I'm sitting on a fairly substantial loss on GXE in my TFSA. In trying to decide what to do, I first waited for the strategic review to complete, hoping that something positive would come of that. When it didn't, I next decided to wait for its latest earnings report, hoping for something positive there but, from my review of the numbers and despite management's rosy outlook, I don't see anything re-assuring there. either.
My inclination is to sell, take the loss and do something useful with the now severely diminished funds.
Occasionally in the past when I've made that decision with a losing investment, hindsight has caused me to regret it, and I think perhaps I should have been alert to signs that a turnaround was in the offing.
From your objective perch do you see any reason to hold GXE given the milquetoast strategic review and what I interpret to be the less than satisfactory recent earnings report?

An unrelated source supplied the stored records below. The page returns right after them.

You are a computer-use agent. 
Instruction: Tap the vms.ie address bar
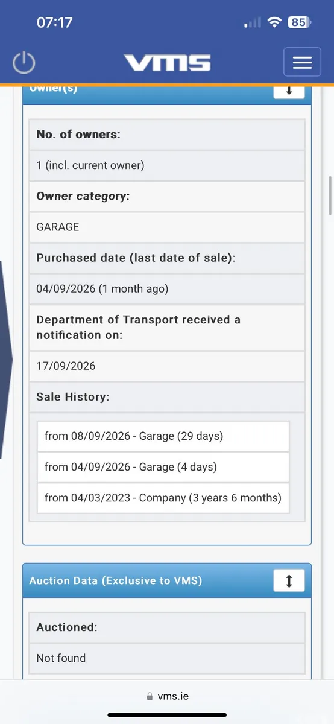168,697
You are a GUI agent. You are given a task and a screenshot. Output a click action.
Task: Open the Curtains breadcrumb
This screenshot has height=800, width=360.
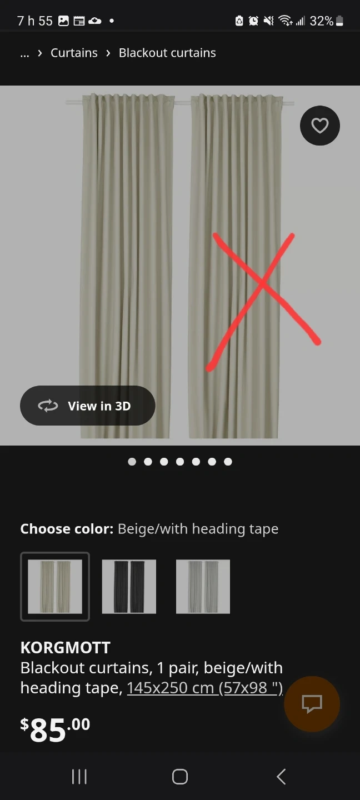pyautogui.click(x=74, y=53)
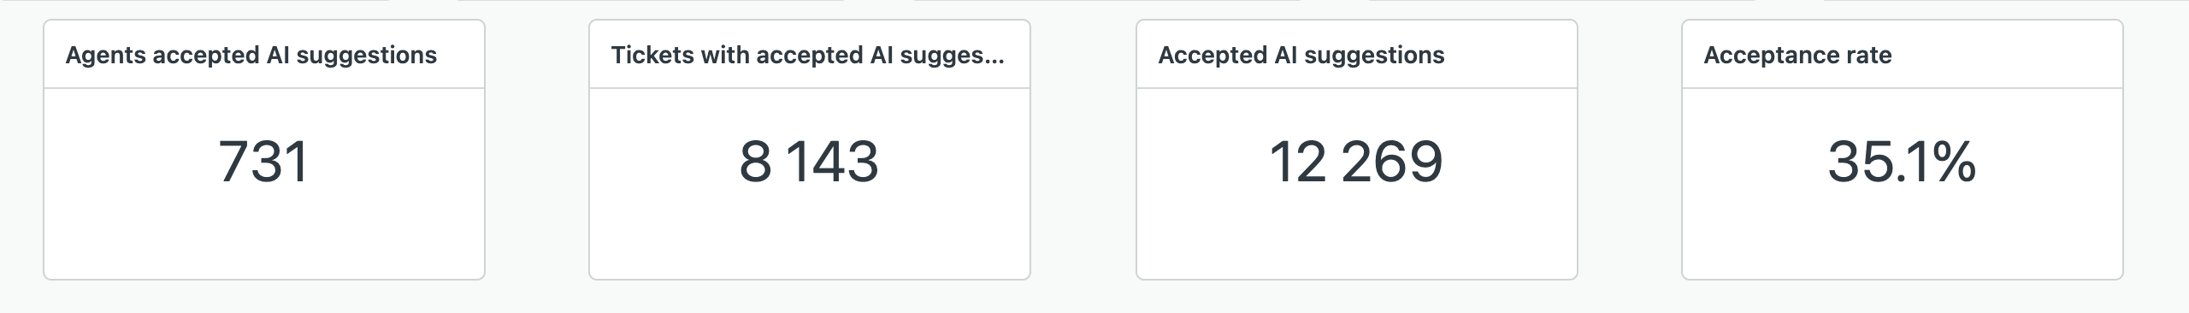The image size is (2189, 313).
Task: Select the 731 agents metric value
Action: [x=263, y=162]
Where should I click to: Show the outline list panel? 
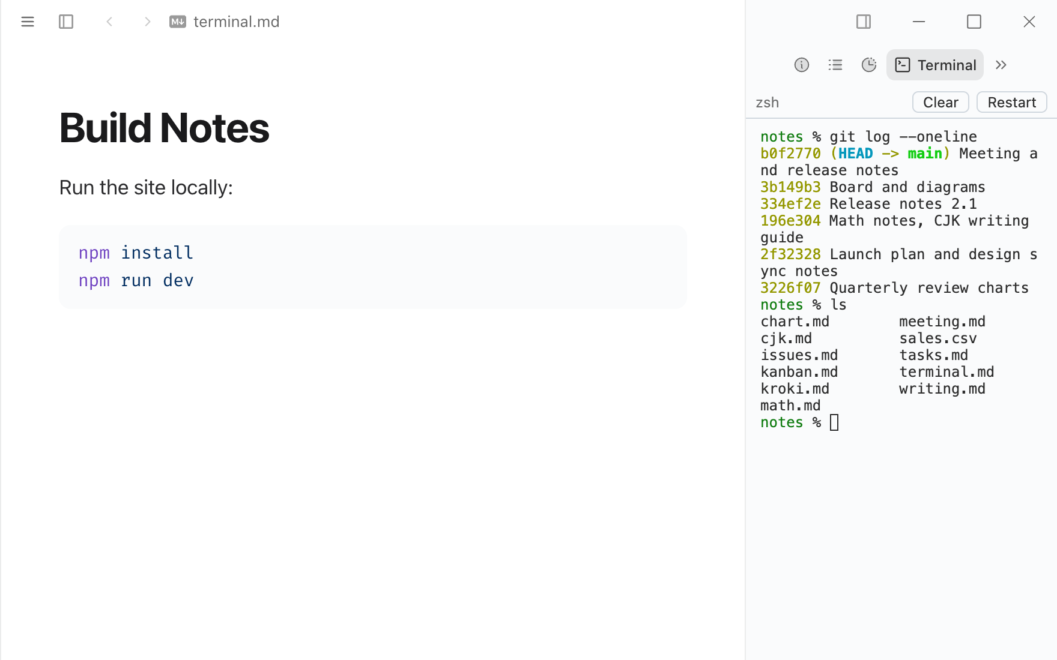[835, 65]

I look forward to your thoughts. Thank you.
Peter
The stock is cheap, and the balance sheet is fine, and it is not without potential. It still pays its (lowered) dividend. It is buying back stock. We would not consider it a disaster, but it is a small company, in a struggling sector, with negative momentum, and annoyed investors (no sale and the dividend cut). The numbers are not hugely reassuring. But a sector rally would likely still move it nicely. It is up 3% YTD despite all the news. We think we would 'target' it for a sale as new ideas show up--i.e. use it a source of cash. But we do not think a sale has to be rushed, immediate, or full. Depending on one's risk profile, a small position could still be kept.